Grundsätzliche Bedeutung im Sinne des § 78 Abs. 3 Nr. 1 AsylVfG hat ein
Asylstreitverfahren nur dann, wenn es eine tatsächliche oder rechtliche Frage
aufwirft, die für die Berufungsinstanz entscheidungserheblich ist und die über den
Einzelfall hinaus im Interesse der Einheitlichkeit der Rechtsprechung einer Klärung
bedarf (ständige Rechtsprechung des Senats; vgl. beispielsweise Beschluß vom
13. März 1996 - 13 UZ 195/96 -).
Diese Voraussetzungen erfüllt das Vorbringen des Bundesbeauftragten für
Asylangelegenheiten in seiner Antragsschrift vom 17. Juli 1997 nicht.

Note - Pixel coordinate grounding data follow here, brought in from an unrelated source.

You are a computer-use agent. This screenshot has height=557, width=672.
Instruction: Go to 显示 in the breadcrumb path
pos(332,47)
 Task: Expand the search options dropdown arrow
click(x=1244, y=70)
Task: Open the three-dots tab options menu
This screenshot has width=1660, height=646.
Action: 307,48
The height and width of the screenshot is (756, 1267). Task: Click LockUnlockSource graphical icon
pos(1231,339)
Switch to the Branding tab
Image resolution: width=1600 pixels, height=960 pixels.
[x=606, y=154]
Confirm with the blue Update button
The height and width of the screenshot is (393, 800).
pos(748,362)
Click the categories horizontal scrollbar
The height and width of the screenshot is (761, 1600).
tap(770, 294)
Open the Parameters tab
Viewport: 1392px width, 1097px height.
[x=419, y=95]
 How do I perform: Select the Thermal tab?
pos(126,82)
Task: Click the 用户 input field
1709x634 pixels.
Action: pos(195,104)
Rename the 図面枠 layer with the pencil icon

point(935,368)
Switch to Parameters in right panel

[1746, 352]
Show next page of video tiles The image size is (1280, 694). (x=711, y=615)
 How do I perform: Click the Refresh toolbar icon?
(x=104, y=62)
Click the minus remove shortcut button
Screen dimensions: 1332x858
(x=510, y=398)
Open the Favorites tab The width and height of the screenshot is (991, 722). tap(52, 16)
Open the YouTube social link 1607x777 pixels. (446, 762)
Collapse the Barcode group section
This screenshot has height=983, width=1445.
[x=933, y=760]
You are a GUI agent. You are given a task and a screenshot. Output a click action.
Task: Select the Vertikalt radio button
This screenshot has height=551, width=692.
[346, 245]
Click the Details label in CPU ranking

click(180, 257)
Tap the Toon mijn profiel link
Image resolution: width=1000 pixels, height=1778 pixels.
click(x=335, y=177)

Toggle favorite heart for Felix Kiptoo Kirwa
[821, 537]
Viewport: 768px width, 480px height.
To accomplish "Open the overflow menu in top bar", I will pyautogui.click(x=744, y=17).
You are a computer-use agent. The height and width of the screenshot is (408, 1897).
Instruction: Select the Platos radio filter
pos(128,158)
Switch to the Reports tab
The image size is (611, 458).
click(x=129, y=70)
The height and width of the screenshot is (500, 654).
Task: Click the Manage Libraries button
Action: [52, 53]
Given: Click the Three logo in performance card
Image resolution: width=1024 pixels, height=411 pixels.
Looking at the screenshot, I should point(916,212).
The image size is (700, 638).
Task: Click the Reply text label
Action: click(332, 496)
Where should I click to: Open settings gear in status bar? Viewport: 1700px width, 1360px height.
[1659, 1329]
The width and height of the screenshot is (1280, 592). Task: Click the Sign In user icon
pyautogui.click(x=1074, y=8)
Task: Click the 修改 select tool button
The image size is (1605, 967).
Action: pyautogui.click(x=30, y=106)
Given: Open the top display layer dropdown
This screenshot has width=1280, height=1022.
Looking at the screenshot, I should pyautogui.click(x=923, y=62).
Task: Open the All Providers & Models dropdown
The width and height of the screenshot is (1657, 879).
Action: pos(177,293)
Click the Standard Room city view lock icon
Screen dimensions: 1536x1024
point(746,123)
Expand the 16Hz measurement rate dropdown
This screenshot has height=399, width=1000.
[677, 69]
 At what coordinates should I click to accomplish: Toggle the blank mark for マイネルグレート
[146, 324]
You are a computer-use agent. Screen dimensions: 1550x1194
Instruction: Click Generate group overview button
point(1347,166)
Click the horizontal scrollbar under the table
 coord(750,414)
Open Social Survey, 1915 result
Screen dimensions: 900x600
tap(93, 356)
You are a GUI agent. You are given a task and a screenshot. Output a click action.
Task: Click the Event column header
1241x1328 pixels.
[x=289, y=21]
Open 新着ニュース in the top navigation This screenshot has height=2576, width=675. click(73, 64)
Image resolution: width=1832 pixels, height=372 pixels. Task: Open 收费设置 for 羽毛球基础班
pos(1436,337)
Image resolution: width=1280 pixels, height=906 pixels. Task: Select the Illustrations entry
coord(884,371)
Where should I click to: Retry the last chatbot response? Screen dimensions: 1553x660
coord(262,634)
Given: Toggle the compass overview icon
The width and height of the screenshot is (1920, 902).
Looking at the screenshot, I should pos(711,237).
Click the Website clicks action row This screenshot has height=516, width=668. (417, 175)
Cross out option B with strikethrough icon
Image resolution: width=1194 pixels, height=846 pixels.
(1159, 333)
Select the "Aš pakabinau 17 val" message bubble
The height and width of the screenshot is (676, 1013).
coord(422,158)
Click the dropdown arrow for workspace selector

Der Bundesbeauftragte für Asylangelegenheiten wendet sich mit seinem Antrag
auf Zulassung der Berufung gegen die seine Klage als verfristet abweisende
Entscheidung des Gerichts erster Instanz und dessen Auffassung, die einwöchige
Klagefrist des § 74 Abs. 1, 2. Halbsatz AsylVfG gelte auch in Fällen, in denen der
Bundesbeauftragte für Asylangelegenheiten sich im Wege der Klage gegen eine
Entscheidung des Bundesamtes für die Anerkennung ausländischer Flüchtlinge
wendet, in der ein Asylantrag als offensichtlich unbegründet abgelehnt, gleichzeitig
aber Abschiebungsschutz nach § 53 AuslG zugesprochen wird. Insoweit erachtet
es der Bundesbeauftragte für Asylangelegenheiten für grundsätzlich
klärungsbedürftig, "ob die Verkürzung der Klagefrist in § 74 Abs. 1 AsylVfG für die
'vollständige Asylklage' i. w. S. sowie alle potentiellen Kläger gilt".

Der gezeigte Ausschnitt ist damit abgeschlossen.